• [EXERCISE OBJECTIVE]:
In the rows below, substitute "y-axis-label" for "x-axis-label" in the part that opens with the line containing "You are a GUI" and closes at the end of the rows, and give only those lines, otherwise unchanged and with the pictures left out.
----- RECORDED INFORMATION
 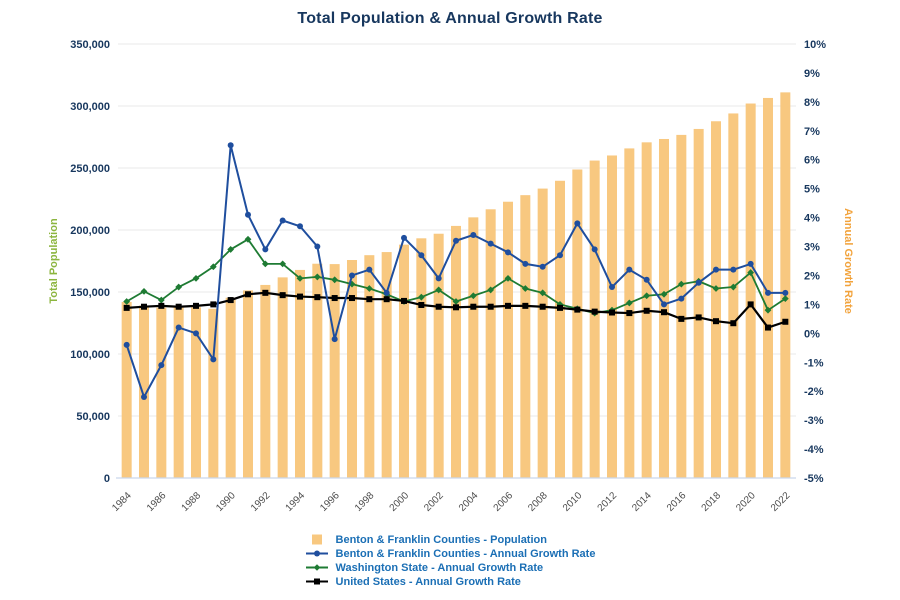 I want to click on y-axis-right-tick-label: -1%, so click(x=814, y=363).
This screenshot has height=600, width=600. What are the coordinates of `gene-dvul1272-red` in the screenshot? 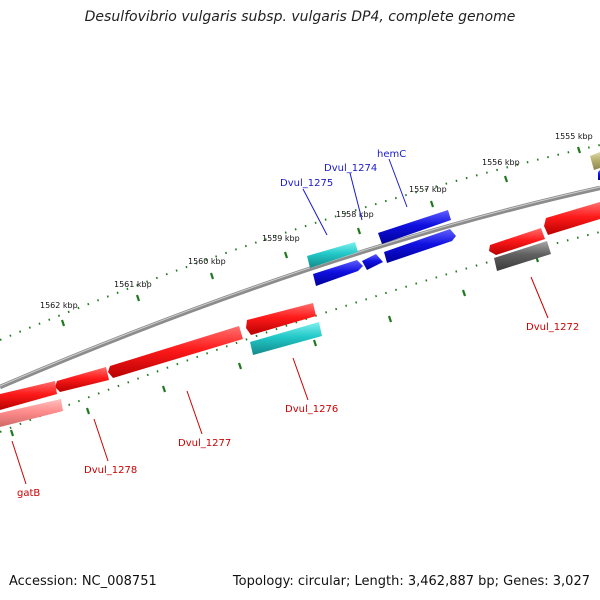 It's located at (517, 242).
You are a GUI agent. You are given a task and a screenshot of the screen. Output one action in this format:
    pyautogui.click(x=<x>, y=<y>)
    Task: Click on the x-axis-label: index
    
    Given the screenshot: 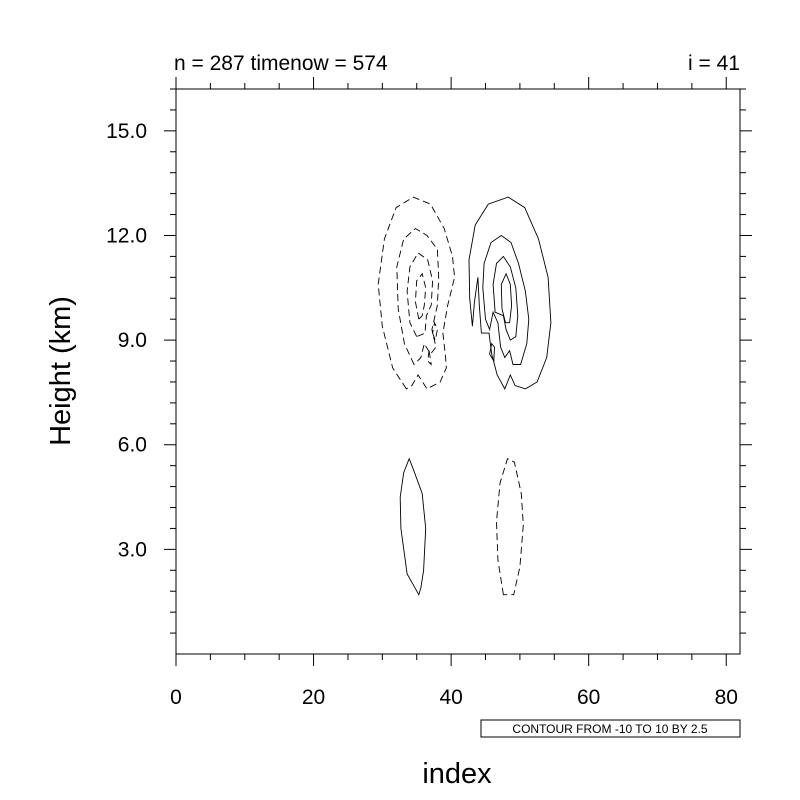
----------
• [SOLUTION TO THIS TASK]:
You are a GUI agent. You are given a task and a screenshot of the screen. Output one action in this format:
    pyautogui.click(x=<x>, y=<y>)
    Task: Click on the y-axis-label: index
    
    Given the screenshot: 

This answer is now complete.